**** DATASET RECORDS ****
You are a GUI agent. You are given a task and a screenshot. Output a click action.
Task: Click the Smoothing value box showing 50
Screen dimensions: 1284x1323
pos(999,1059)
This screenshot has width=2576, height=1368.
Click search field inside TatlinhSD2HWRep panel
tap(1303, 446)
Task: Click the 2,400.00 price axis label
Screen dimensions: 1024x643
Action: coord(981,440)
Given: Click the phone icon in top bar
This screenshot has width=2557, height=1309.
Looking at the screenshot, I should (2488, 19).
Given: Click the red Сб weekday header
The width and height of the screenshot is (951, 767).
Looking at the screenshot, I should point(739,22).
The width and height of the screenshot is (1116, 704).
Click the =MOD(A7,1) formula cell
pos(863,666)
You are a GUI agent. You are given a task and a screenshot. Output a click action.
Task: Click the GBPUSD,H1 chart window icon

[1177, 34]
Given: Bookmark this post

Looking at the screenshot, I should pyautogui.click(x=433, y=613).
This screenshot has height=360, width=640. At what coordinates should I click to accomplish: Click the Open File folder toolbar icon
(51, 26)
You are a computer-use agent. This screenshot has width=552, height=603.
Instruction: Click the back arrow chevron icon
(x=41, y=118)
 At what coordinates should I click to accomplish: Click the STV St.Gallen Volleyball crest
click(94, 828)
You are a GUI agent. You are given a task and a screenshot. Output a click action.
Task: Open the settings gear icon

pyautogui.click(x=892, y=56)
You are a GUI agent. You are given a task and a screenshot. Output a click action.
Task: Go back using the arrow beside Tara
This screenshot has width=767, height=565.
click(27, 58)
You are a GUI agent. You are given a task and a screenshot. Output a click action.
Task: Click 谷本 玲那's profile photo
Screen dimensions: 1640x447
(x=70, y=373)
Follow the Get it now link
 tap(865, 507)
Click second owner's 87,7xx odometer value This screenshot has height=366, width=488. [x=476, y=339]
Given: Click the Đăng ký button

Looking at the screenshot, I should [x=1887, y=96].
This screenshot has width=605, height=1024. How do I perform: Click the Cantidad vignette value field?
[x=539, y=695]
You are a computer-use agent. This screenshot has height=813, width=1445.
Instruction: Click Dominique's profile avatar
****
Please return every row above without changes, keeping the original order.

You are a GUI agent. You are given a task and a screenshot. Output a click action.
Task: Click the Smoothing value box showing 50
Screen dimensions: 1284x1323
pos(999,1059)
This screenshot has width=2576, height=1368.
Click search field inside TatlinhSD2HWRep panel
tap(1303, 446)
Task: Click the 2,400.00 price axis label
Screen dimensions: 1024x643
Action: coord(981,440)
Given: Click the phone icon in top bar
This screenshot has width=2557, height=1309.
Looking at the screenshot, I should (2488, 19).
Given: Click the red Сб weekday header
The width and height of the screenshot is (951, 767).
Looking at the screenshot, I should point(739,22).
The width and height of the screenshot is (1116, 704).
Click the =MOD(A7,1) formula cell
pos(863,666)
You are a GUI agent. You are given a task and a screenshot. Output a click action.
Task: Click the GBPUSD,H1 chart window icon

[1177, 34]
Given: Bookmark this post

Looking at the screenshot, I should pyautogui.click(x=433, y=613).
This screenshot has height=360, width=640. At what coordinates should I click to accomplish: Click the Open File folder toolbar icon
(51, 26)
You are a computer-use agent. This screenshot has width=552, height=603.
Instruction: Click the back arrow chevron icon
(x=41, y=118)
 At what coordinates should I click to accomplish: Click the STV St.Gallen Volleyball crest
click(94, 828)
You are a GUI agent. You are given a task and a screenshot. Output a click action.
Task: Open the settings gear icon

pyautogui.click(x=892, y=56)
You are a GUI agent. You are given a task and a screenshot. Output a click action.
Task: Go back using the arrow beside Tara
This screenshot has width=767, height=565.
click(27, 58)
You are a GUI agent. You are given a task and a screenshot. Output a click action.
Task: Click 谷本 玲那's profile photo
Screen dimensions: 1640x447
(x=70, y=373)
Follow the Get it now link
 tap(865, 507)
Click second owner's 87,7xx odometer value This screenshot has height=366, width=488. [x=476, y=339]
Given: Click the Đăng ký button

Looking at the screenshot, I should [x=1887, y=96].
This screenshot has width=605, height=1024. How do I perform: Click the Cantidad vignette value field?
[x=539, y=695]
You are a computer-use agent. This screenshot has height=813, width=1445.
Instruction: Click Dominique's profile avatar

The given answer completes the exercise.